_Instructions for the task_
Output, verbatim and without pictures, the lines from the first line of the listing through the line containing "This screenshot has height=817, width=934.".
Start of Block
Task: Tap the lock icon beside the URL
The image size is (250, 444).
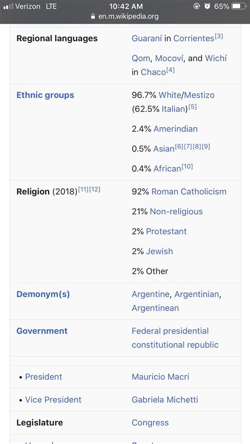Action: coord(93,16)
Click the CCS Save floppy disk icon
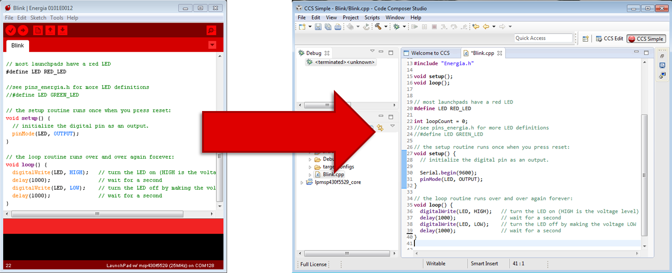This screenshot has height=273, width=672. click(318, 27)
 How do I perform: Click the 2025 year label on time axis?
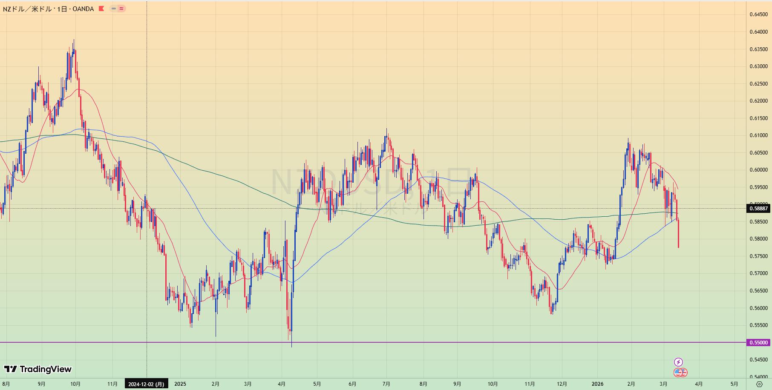180,384
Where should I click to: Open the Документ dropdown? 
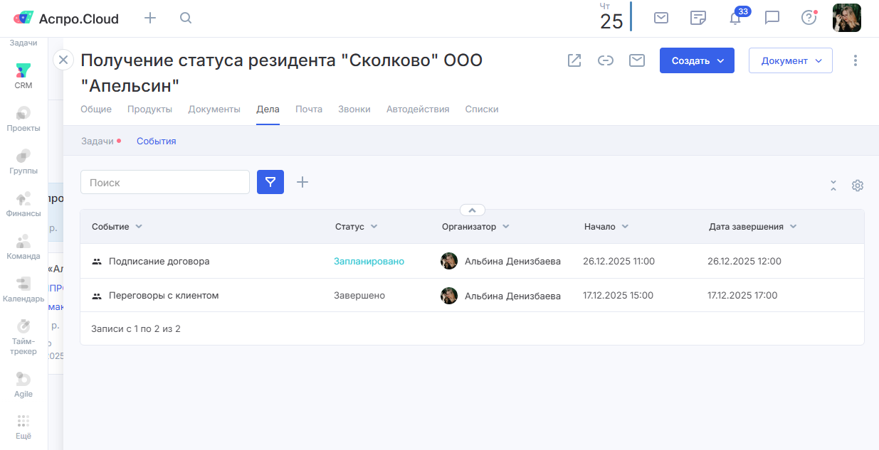pyautogui.click(x=790, y=61)
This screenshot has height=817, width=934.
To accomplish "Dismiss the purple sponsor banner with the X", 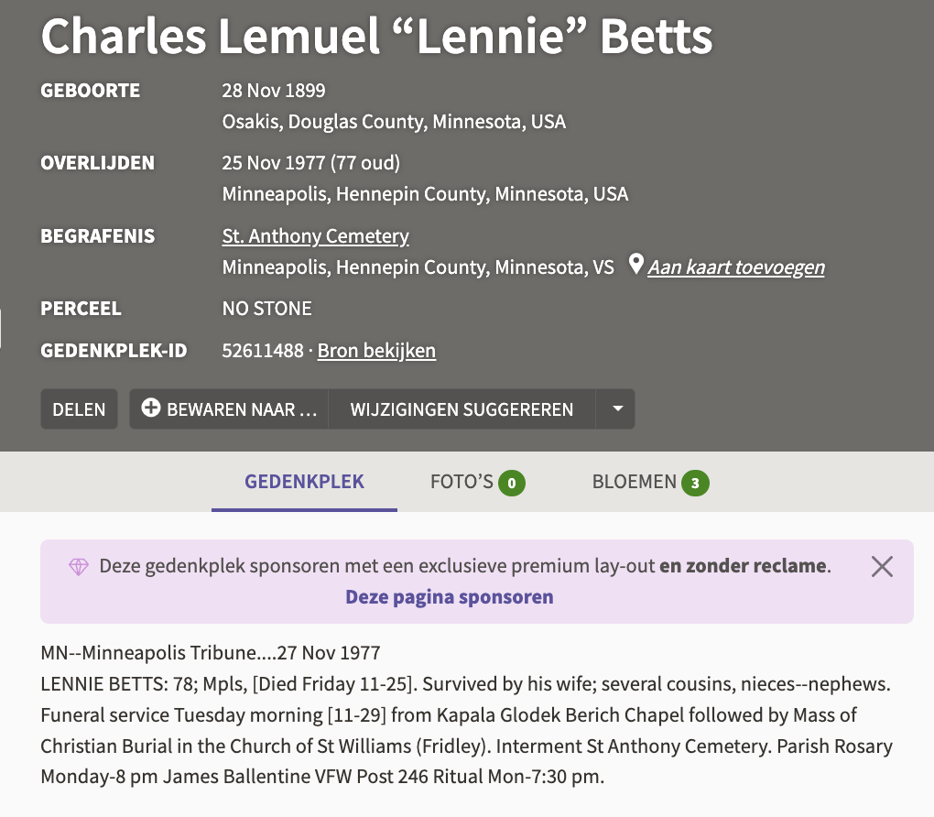I will (882, 567).
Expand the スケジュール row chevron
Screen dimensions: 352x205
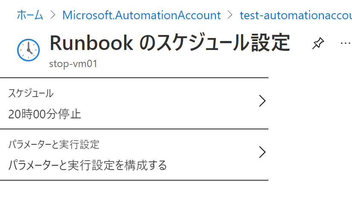coord(262,101)

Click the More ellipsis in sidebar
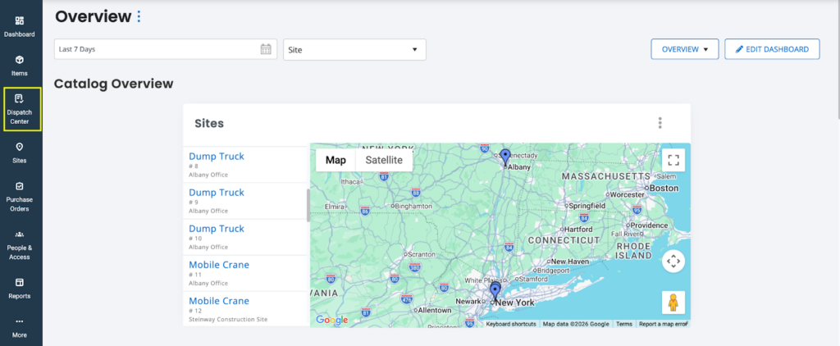point(20,326)
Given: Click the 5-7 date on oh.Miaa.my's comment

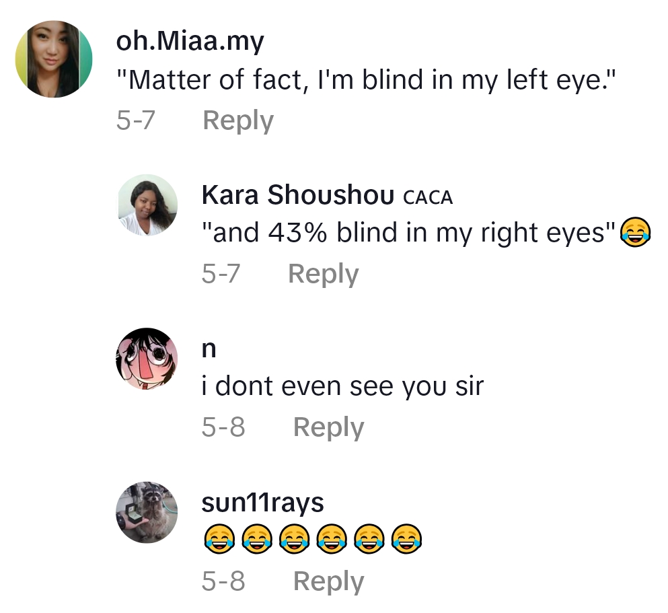Looking at the screenshot, I should 135,121.
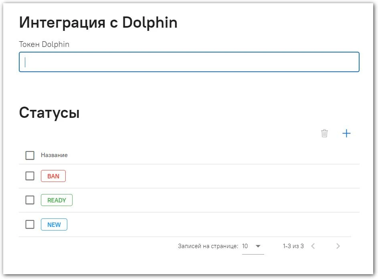
Task: Click the rows-per-page value 10
Action: click(245, 246)
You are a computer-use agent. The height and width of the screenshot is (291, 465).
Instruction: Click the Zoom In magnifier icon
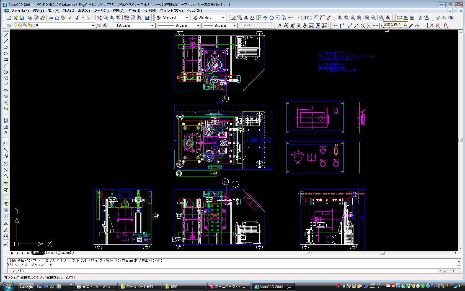click(x=367, y=18)
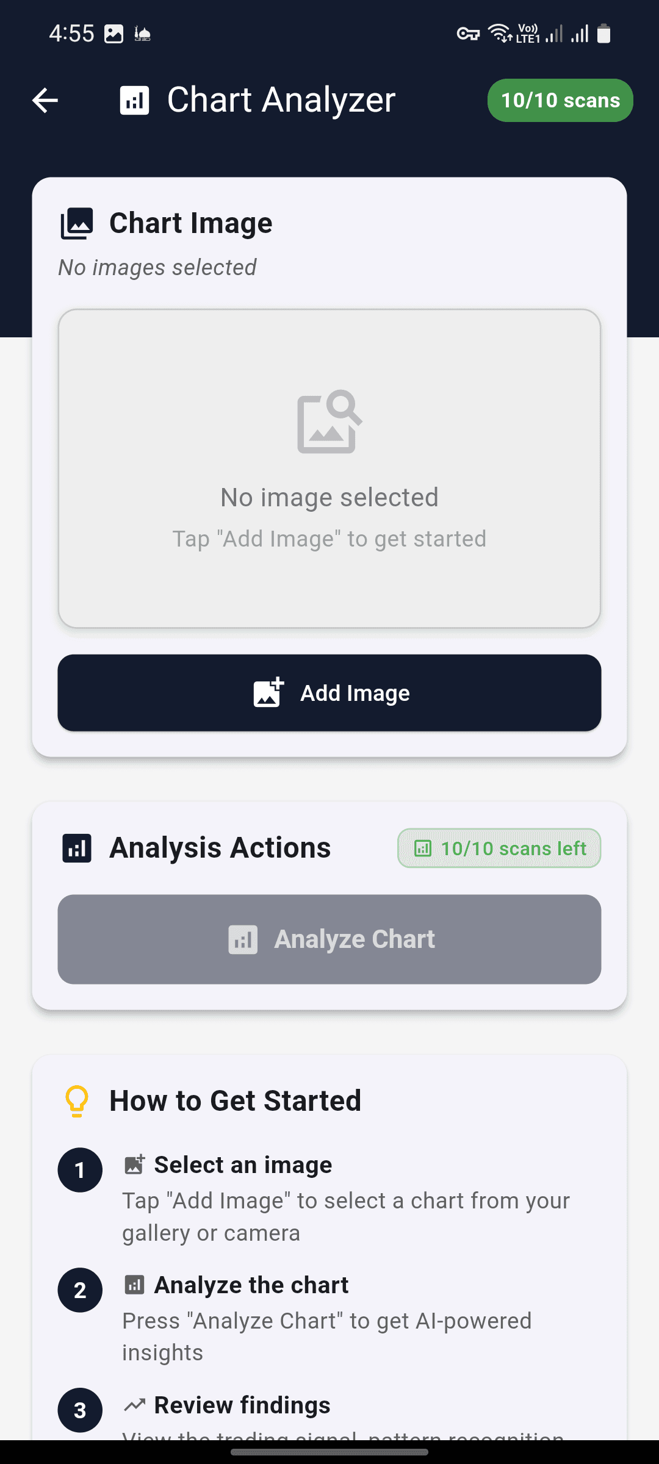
End of Block
_Answer for the task_
Task: Tap the lock icon beside the URL
The image size is (250, 444).
Action: coord(93,16)
Click the CCS Save floppy disk icon
This screenshot has height=273, width=672. click(318, 27)
 How do I perform: Click the 2025 year label on time axis?
180,384
Where should I click to: Open the Документ dropdown? 
pyautogui.click(x=790, y=61)
This screenshot has height=817, width=934.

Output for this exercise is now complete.